From Rachael McDaniel at Baseball Prospectus on June 13, 2018:
On Saturday, the Orioles were playing the Blue Jays, and they were losing just as they had lost the previous two games of the series, just as they had lost 43 of the 62 games they’d played in the season. Losing has become a familiar habitude for the Orioles lately. And here, another loss seemed to be making itself inevitable: After rallying back late from a 2-0 deficit to tie the game at 3-3, the Jays had the bases loaded in the bottom of the 10th. There were two outs.
It was up to reliever Mychal Givens, who had created this mess in the first place, to get that final out. After striking out Teoscar Hernandez to start the inning, Givens issued a five-pitch, not-even-close walk to Justin Smoak, then a single to Kendrys Morales. He got Kevin Pillar to fly out quickly, giving a moment of reprieve.
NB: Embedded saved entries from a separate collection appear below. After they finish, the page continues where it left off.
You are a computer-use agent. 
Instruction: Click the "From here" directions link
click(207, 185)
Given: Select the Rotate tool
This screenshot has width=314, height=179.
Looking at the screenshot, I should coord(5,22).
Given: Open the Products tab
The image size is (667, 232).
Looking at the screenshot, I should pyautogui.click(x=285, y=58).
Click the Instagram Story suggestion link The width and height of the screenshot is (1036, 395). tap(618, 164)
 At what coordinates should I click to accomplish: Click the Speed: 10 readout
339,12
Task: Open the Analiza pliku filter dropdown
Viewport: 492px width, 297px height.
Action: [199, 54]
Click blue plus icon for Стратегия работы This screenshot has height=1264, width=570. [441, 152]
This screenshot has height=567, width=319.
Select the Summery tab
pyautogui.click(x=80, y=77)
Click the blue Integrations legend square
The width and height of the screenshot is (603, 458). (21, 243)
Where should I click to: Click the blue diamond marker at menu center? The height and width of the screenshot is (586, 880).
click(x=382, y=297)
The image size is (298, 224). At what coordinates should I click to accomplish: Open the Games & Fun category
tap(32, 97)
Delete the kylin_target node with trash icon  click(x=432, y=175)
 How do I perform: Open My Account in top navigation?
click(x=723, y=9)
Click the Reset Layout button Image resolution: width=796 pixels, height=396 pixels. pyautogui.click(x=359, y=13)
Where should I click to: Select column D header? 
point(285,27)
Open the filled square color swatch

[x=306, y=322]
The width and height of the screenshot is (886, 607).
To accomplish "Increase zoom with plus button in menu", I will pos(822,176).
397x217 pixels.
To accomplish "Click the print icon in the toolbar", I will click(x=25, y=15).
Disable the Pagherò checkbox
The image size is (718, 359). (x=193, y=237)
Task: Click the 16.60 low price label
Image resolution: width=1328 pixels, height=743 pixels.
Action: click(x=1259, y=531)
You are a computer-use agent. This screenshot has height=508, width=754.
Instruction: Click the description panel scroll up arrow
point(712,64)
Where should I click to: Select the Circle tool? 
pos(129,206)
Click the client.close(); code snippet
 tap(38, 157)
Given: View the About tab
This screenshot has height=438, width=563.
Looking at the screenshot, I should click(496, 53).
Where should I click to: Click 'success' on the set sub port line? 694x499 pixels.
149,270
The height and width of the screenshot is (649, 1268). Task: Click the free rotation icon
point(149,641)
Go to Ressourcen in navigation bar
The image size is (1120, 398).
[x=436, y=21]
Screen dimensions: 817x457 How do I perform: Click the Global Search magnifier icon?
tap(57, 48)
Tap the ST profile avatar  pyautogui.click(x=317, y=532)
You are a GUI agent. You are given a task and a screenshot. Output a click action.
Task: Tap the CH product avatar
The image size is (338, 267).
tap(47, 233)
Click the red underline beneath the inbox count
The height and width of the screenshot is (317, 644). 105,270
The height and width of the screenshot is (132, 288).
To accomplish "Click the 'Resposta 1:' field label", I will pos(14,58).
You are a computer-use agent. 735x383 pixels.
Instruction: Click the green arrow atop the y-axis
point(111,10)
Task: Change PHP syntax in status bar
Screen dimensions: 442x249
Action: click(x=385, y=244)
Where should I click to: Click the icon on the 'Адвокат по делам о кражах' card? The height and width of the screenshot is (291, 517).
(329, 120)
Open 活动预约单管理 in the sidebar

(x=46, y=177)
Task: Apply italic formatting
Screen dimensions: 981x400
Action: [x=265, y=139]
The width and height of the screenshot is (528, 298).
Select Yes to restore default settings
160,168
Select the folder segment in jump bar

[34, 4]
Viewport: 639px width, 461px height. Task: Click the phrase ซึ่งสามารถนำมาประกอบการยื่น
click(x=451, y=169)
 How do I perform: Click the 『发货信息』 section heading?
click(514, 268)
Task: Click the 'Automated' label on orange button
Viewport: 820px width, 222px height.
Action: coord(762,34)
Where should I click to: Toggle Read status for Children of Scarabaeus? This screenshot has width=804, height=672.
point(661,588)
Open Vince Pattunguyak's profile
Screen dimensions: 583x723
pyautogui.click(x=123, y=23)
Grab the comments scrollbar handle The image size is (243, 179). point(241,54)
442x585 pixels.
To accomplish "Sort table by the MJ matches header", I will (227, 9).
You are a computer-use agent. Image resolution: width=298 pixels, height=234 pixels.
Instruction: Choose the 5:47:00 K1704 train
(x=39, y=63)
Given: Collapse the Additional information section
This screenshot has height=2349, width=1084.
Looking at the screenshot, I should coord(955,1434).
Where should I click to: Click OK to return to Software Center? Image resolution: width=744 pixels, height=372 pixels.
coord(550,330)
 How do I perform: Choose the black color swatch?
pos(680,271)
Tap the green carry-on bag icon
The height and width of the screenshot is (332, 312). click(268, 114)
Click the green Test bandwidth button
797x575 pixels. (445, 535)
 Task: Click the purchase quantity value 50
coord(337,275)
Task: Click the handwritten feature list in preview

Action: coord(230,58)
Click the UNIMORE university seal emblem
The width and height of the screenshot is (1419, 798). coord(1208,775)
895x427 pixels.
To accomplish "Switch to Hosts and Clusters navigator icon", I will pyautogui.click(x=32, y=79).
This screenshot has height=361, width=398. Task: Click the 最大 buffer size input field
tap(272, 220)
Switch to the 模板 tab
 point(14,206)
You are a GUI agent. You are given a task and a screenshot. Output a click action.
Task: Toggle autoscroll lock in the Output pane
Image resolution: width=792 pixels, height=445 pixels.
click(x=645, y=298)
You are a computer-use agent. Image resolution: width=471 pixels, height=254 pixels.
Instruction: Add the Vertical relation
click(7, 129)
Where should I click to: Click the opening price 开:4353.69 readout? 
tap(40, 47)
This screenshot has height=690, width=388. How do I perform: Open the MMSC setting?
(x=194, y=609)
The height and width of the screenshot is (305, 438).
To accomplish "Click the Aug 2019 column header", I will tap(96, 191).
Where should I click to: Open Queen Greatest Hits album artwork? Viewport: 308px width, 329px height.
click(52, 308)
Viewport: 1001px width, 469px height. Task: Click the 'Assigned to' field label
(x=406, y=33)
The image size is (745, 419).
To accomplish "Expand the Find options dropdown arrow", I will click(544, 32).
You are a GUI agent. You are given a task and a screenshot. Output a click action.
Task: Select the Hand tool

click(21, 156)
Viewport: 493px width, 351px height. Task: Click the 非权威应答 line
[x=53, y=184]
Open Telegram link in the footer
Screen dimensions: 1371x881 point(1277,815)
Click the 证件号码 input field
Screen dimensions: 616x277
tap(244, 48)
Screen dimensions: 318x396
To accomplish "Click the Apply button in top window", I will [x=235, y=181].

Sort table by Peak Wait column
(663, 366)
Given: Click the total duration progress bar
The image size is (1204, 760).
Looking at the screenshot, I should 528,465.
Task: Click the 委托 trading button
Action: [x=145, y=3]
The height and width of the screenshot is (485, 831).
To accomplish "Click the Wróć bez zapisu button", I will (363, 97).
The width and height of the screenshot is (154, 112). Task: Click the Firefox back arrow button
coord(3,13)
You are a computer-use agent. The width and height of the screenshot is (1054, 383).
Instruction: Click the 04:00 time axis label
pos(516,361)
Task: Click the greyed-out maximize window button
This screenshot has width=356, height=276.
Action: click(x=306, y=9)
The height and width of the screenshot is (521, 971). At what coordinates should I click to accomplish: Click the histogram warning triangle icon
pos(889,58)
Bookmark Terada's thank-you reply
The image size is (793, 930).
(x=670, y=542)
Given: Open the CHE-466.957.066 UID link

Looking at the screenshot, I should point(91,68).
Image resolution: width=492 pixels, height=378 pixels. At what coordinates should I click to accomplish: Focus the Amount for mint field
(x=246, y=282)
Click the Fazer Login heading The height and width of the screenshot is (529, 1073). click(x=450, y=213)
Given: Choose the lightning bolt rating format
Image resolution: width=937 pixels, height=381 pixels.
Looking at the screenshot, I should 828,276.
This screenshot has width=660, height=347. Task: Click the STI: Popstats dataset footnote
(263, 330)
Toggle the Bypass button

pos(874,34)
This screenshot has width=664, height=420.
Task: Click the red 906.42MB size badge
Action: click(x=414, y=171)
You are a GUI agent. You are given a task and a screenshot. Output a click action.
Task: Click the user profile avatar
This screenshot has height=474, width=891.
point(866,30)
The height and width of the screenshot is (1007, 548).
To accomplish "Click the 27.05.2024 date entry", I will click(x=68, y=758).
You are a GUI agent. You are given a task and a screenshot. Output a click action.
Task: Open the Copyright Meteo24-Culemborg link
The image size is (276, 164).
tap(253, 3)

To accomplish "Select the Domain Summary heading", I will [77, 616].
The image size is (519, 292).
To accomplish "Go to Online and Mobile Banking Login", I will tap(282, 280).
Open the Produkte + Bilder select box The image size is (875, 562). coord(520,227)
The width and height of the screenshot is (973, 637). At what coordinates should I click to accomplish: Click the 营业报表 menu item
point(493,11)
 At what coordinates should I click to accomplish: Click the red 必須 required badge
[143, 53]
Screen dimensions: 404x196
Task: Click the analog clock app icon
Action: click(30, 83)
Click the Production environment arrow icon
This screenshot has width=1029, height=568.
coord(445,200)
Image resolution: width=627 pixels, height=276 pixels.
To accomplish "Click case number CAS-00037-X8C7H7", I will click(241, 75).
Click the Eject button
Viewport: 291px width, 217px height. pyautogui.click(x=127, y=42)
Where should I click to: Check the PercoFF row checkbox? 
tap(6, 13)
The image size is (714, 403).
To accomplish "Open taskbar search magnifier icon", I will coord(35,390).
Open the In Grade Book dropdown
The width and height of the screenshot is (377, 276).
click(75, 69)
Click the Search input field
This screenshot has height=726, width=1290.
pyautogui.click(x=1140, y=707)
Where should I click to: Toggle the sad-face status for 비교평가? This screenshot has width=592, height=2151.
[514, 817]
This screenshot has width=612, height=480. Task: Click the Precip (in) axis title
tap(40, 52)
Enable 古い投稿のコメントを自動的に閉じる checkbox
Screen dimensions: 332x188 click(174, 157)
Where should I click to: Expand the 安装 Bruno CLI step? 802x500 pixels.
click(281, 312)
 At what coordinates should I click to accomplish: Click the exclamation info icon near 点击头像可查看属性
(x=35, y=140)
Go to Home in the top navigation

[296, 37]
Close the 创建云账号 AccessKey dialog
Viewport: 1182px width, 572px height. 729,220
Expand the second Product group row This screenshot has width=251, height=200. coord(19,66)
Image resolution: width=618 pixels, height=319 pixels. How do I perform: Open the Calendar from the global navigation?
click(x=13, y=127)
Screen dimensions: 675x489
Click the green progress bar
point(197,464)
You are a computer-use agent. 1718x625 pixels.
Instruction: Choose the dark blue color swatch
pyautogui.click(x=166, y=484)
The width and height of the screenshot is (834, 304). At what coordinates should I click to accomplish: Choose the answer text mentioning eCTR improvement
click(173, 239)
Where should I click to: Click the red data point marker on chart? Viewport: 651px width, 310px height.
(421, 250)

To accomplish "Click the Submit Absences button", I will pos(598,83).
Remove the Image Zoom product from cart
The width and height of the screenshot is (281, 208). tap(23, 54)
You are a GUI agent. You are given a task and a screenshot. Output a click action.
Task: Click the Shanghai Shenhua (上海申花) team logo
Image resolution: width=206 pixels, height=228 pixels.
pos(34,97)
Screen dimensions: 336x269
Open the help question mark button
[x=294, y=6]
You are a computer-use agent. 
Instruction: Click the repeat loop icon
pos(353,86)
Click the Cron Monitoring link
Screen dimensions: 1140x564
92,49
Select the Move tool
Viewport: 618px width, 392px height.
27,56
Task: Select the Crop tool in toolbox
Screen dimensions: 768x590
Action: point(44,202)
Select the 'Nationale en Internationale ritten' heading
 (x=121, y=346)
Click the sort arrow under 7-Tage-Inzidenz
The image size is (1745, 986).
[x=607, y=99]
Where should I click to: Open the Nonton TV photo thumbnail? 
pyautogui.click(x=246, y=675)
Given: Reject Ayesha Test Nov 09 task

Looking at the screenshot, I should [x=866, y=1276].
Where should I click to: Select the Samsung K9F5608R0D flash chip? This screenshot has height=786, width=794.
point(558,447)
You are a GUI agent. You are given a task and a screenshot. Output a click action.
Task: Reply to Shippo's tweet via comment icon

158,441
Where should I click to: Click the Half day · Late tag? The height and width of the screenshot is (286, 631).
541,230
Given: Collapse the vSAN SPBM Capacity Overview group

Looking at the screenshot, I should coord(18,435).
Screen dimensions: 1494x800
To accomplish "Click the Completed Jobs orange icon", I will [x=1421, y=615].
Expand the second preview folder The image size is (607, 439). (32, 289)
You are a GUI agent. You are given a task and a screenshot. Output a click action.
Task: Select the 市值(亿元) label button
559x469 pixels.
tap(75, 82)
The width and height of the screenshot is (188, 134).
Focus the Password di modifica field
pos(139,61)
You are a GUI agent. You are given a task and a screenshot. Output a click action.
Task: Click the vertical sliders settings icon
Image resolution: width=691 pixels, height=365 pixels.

Then he hit Randal Grichuk, batting .157 with a .627 OPS, to load the bases. Luke Maile came up to the plate, and I knew what was going to happen. Not just what I wanted to happen—I wanted the Jays to win, of course—but the specific and inevitable outcome. Givens had been fighting his command all inning. I felt like I knew, and I felt like he knew, what was about to happen. He needed to throw strikes, and he couldn’t throw strikes.
If it wasn’t obvious on Givens’ first pitch to Maile, it became obvious on the second. It became even more obvious on the third. Four straight balls, and the Jays had won. Justin Smoak trotted slowly home. The Jays, elated at finally having put together a modest winning streak after their miserable May, swarmed around home plate, celebrating Maile’s heroism; Givens, eyes downcast, face devoid of feeling, disappeared into the clubhouse.